There were two historical figures that Péguy wrote about repeatedly: Captain Alfred Dreyfus, the artillery officer of Jewish descent who was wrongfully convicted of treason; and Joan of Arc, the medieval woman who saved France in war at seventeen and then burned at the stake for heresy at nineteen. For Péguy, these two figures represent what happens when a mysticism (in Joan’s case) or a conviction (in the case of defending Dreyfus) becomes corrupted and is transformed into politics by powerful defenders of the status quo. I can also imagine him seeing his own circumstances mirrored in theirs.
As much as Péguy was committed to socialism and anti-capitalism, he was also very much idealistic in that he thought a plural society, and especially a plural France, was possible. This put him at odds with the French National Socialist Party of his time.
And while Péguy returned to the Catholicism of his youth, he was also vehemently anti-clerical, and was never baptized nor did he attend any services or avail himself of the sacrament. He instead brought the origins of Christianity to bear on the present to argue for a “supple” morality which put him at odds with the Church.
Based on my reading of Maguire’s reading, I don’t think Péguy was advocating for a “middle way” as much as he wanted to advocate for the plurality that exists in all embodied people with memories of their pasts. And as such, no matter what controversy or debate was occurring around him, he couldn’t wholly subscribe to the totalizing systems of liberal technocratic positivists in the university nor could he join forces with the ultimately racist and reactionary nationalists, even as he loved France.

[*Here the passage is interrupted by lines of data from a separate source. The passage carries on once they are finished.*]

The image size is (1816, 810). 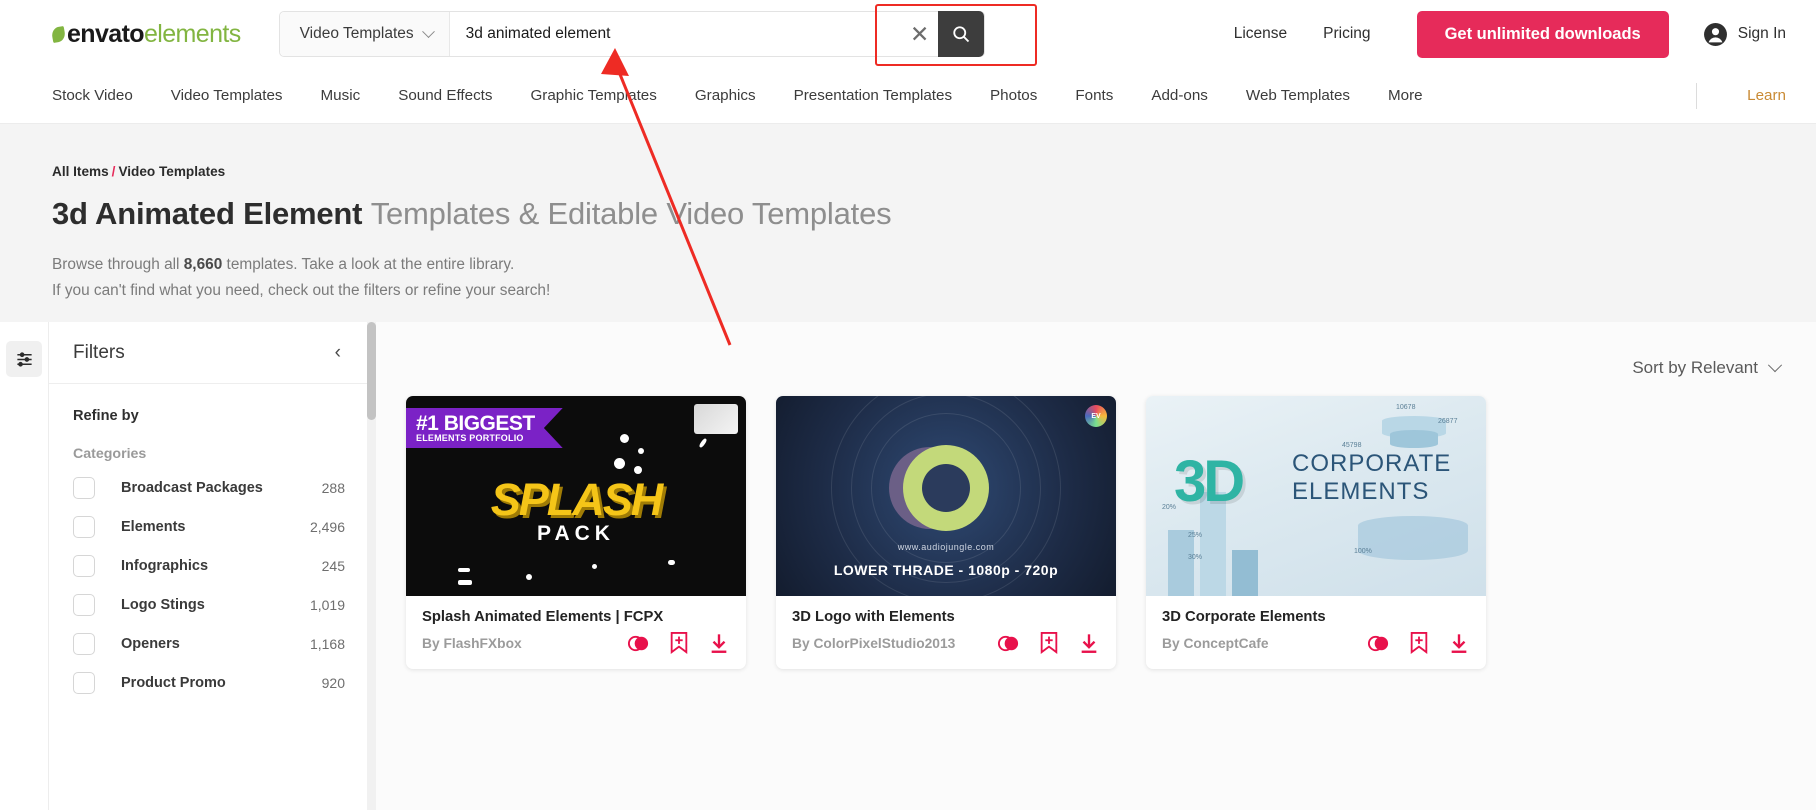 I want to click on nav-item-video-templates: Video Templates, so click(x=227, y=96). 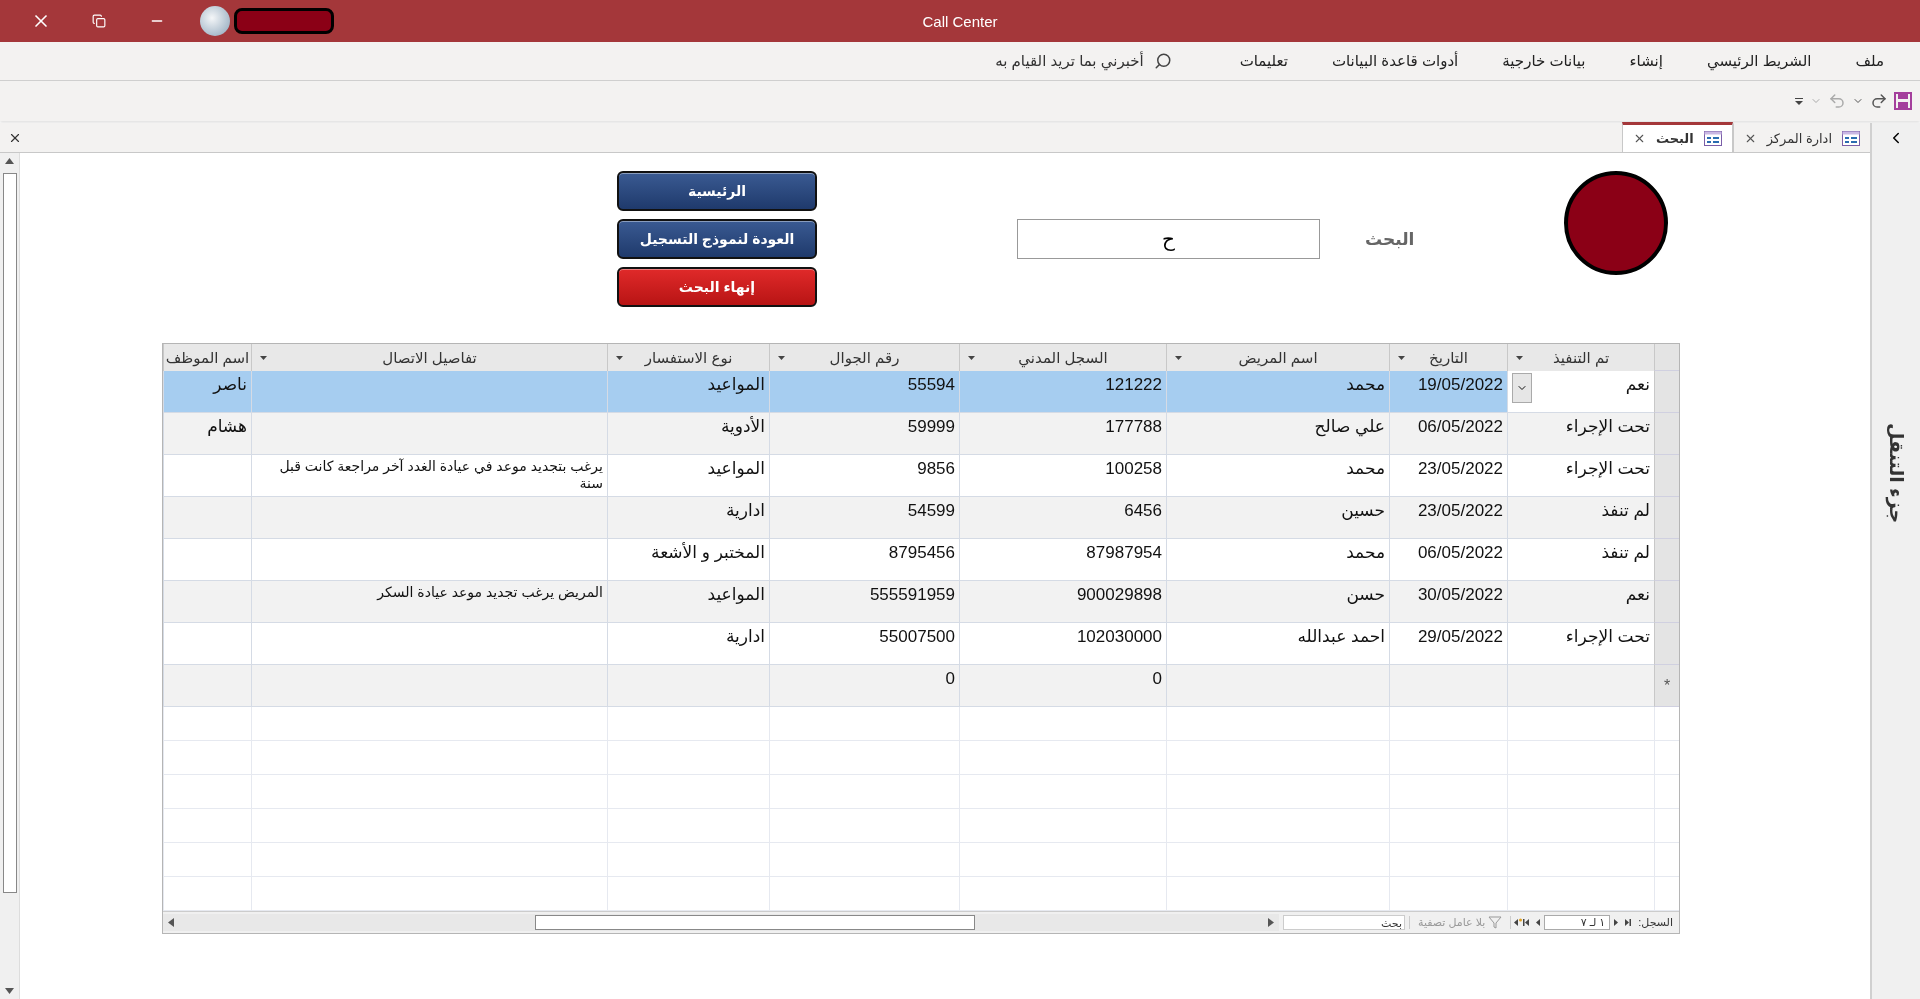 I want to click on horizontal-scrollbar, so click(x=721, y=922).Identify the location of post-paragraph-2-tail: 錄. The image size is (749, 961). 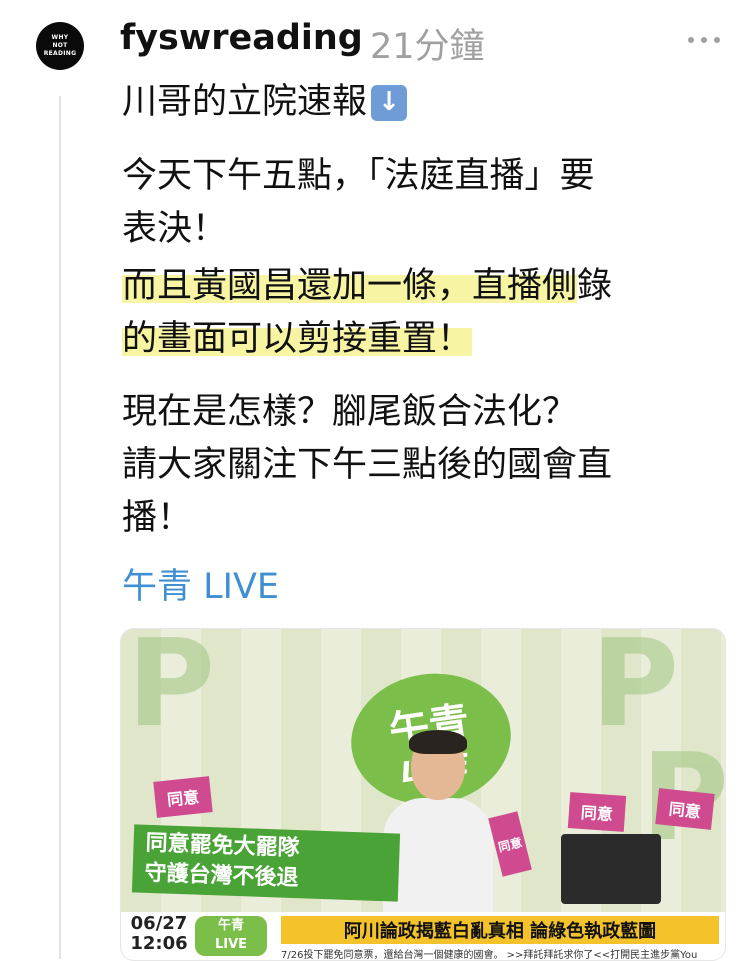
(595, 286).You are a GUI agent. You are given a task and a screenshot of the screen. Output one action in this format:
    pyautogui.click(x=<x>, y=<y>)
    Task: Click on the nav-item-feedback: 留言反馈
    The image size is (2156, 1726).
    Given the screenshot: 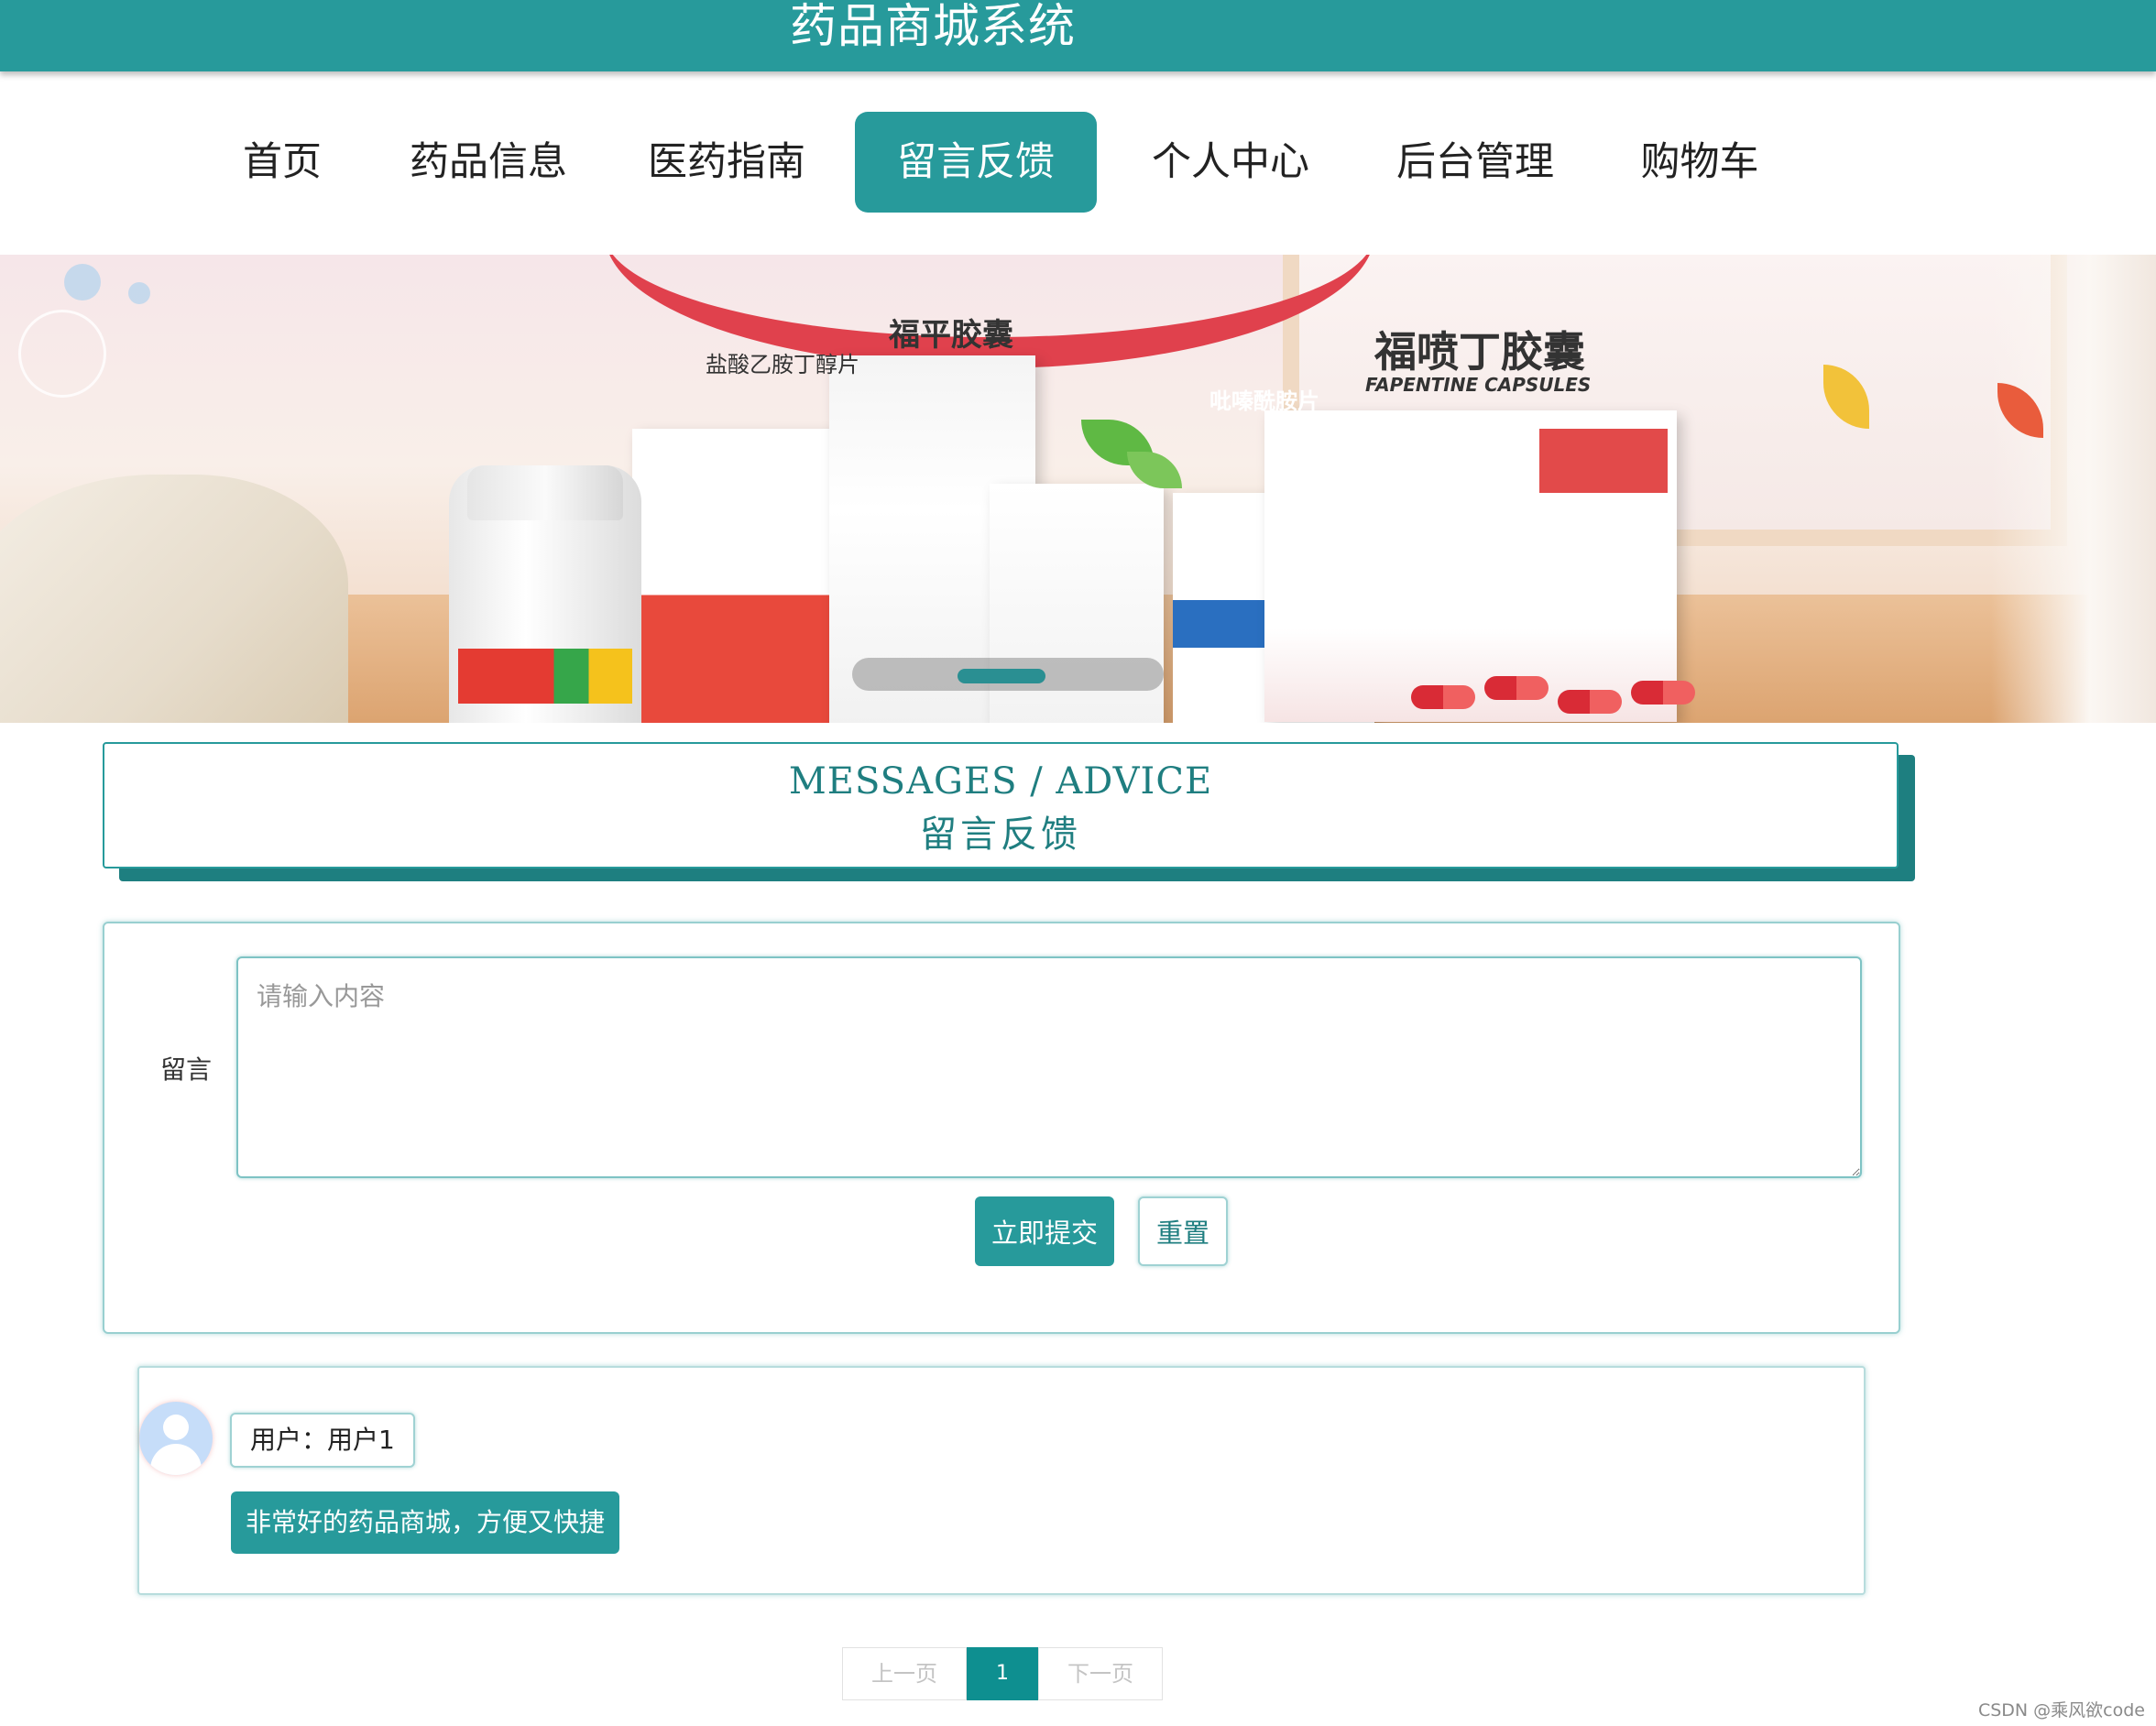 What is the action you would take?
    pyautogui.click(x=976, y=162)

But here it’s important to remember that he grew up poor in what Maguire called a peasant, pre-literate environment, and that morality, sociality, and metaphysics existed just the same. In fact, Péguy went so far as to suggest that each individual has his or her own hard-earned metaphysics already, whether they are aware of it or not, and communities that ask embodied individuals to suppress their thoughts, languages, and behaviors, is no community at all, but a corrupted politics.
Obviously, Maguire has a lens through which he views the work of Péguy. That said, the world in which Péguy was writing clearly has resonances with the world I find myself in, and I found in Péguy someone who could never fit in anywhere, and would rather write what he wanted, and suffer the material repercussions of that conviction, than to cozy up to dehumanizing systems and those in positions of power to maintain those systems. And I wonder, if he had survived the war, where his thinking might have led him through time.
Favorite bit:
When Peguy decided that his work was not fit for, nor would be welcomed by, the institutional and traditional channels, he started his own journal to publish what we wanted to publish, by himself and others, including those who criticized him. Obviously, the fact that he impoverished his family by doing so doesn’t reflect well on him. But I couldn’t help thinking of Peguy as one of the OGs of zine publishing.